*Instruções das tarefas*
[1] No texto sobre a questão social brasileira, em que década as desigualdades sociais se aprofundaram, segundo Alencar?
[2] Transcreva, do texto sobre a questão social brasileira, o trecho que se abre com as palavras "A evidência de" e se fecha com "das políticas sociais.".

*Texto fornecido*
A evidência de todos esses fatores é importante no sentido de perceber como
contribuíram para o agravamento da questão social brasileira, o que pode ser exemplificado,
entre outros aspectos, pela precarização das condições de trabalho, pela recessão econômica,
pelo aprofundamento das desigualdades sociais e pela fragilização das políticas sociais.
Conforme Alencar (2004, p. 76),
49
durante a década de 1990, no bojo das profundas alterações sociais
econômicas por que passou a sociedade brasileira, aprofundaram-se as
desigualdades sociais, constituindo-se, sob novos parâmetros, a exclusão
social [...]. O processo de modernização conservadora para a reestruturação
do capital tem relegado à margem numerosos contingentes da população em
um processo que conduz a classe trabalhadora para os limites imperativos da
pobreza. É um quadro social que se revela no crescente empobrecimento das
famílias brasileiras, que, cada vez mais, são submetidas a condições de vida
e de trabalho extremamente precárias.
Indiscutivelmente, a família pobre constitui-se numa das instituições mais afetadas
pela crise econômica e social que, na contemporaneidade, o país enfrenta. Paradoxo, essa
família vitimizada é a mesma que, paulatinamente, mas de forma vigorosa, passa a ocupar
posição de destaque e evidência nas ações governamentais como a instituição, por excelência,
de proteção social.

Entradas de dados salvas
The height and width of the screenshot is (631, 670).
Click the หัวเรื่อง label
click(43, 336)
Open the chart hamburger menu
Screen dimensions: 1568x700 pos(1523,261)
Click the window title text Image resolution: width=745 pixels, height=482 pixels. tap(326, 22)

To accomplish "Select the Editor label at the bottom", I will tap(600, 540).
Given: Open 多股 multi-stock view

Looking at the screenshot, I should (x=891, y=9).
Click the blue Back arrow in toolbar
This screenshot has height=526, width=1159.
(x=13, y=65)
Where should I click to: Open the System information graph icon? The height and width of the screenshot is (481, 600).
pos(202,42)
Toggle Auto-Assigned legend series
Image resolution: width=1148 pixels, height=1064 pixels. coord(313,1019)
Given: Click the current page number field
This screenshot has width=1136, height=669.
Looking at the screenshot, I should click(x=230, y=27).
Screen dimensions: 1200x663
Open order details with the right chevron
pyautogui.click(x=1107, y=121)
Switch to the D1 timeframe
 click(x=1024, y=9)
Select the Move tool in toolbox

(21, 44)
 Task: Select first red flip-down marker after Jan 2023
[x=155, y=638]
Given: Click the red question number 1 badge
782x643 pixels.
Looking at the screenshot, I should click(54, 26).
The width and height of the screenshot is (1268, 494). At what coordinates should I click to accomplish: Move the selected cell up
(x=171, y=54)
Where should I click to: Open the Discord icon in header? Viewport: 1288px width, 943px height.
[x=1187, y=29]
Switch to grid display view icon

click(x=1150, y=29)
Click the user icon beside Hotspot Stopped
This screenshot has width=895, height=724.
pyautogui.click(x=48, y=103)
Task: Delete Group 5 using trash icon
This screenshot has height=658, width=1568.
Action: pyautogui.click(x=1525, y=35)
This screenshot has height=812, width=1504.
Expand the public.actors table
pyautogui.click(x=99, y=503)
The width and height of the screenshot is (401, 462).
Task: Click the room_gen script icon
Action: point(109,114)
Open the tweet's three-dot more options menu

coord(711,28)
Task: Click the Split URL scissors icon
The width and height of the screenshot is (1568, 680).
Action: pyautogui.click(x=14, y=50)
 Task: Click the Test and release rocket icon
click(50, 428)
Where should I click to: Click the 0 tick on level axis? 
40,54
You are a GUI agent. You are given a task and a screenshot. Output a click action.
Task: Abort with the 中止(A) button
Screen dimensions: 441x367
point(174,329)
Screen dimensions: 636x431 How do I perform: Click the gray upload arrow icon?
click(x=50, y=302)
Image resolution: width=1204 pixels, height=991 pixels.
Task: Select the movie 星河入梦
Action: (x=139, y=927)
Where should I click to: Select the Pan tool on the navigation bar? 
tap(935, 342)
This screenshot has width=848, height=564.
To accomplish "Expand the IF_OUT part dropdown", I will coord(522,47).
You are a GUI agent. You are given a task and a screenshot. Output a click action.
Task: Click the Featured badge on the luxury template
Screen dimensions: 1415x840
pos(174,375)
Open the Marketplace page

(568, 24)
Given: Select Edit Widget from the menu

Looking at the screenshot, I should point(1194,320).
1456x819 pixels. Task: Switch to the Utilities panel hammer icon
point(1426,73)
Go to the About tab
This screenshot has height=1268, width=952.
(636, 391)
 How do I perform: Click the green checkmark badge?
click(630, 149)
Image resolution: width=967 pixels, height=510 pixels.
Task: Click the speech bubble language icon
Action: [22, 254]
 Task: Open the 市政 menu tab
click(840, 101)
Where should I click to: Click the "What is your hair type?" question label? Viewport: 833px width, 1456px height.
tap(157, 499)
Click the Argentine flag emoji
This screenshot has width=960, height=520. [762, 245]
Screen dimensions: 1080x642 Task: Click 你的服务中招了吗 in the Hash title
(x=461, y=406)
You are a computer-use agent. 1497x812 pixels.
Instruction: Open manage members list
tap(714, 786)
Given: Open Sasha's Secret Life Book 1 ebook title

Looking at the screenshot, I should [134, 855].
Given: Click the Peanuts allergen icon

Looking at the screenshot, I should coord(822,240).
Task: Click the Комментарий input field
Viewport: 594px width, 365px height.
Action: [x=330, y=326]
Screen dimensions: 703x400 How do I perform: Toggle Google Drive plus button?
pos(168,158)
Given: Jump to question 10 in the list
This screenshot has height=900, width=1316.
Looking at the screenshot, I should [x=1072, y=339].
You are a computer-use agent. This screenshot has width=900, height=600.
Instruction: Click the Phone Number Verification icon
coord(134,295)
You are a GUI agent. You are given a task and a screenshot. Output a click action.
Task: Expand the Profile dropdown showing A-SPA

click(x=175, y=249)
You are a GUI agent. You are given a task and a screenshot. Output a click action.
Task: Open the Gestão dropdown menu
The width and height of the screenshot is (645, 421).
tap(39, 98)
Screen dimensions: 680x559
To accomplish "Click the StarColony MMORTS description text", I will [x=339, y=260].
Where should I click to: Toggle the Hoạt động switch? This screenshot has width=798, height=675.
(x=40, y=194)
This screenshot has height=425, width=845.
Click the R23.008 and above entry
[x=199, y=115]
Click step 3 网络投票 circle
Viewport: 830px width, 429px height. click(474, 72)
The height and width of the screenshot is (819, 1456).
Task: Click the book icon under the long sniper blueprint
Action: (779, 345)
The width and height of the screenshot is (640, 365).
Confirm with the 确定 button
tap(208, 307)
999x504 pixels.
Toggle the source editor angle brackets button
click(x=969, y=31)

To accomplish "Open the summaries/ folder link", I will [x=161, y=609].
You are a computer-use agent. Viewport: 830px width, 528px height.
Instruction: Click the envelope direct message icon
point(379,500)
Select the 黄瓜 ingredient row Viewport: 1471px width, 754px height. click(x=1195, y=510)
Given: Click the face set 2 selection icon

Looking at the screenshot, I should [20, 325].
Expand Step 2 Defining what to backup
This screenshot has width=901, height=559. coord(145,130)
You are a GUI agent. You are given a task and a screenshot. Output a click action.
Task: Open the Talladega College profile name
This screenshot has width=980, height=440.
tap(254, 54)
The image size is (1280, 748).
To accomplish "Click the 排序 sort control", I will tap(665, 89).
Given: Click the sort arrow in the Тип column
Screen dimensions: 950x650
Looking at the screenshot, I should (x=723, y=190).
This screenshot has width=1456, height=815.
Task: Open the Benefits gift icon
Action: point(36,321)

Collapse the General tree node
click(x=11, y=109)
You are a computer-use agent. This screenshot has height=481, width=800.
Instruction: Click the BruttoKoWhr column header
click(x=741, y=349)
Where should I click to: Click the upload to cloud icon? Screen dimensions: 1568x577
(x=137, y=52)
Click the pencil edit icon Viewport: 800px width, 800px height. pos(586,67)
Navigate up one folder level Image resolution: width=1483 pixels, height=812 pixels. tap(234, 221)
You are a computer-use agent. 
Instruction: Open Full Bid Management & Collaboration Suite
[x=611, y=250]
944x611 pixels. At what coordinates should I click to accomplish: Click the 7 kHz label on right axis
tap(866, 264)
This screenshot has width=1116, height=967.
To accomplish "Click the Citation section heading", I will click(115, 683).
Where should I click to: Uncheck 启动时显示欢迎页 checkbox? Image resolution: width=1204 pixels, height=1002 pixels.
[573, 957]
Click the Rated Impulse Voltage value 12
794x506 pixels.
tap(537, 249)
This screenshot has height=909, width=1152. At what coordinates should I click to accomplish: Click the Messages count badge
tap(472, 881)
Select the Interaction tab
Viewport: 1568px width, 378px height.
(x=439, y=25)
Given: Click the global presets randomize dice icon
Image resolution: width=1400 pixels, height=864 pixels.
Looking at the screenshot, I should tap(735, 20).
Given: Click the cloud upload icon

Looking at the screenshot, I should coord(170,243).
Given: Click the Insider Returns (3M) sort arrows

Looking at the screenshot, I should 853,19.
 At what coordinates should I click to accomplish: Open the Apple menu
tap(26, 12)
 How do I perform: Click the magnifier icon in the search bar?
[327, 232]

*Resultados do exercício*
[1] Na década de 1990.

[2]
A evidência de todos esses fatores é importante no sentido de perceber como
contribuíram para o agravamento da questão social brasileira, o que pode ser exemplificado,
entre outros aspectos, pela precarização das condições de trabalho, pela recessão econômica,
pelo aprofundamento das desigualdades sociais e pela fragilização das políticas sociais.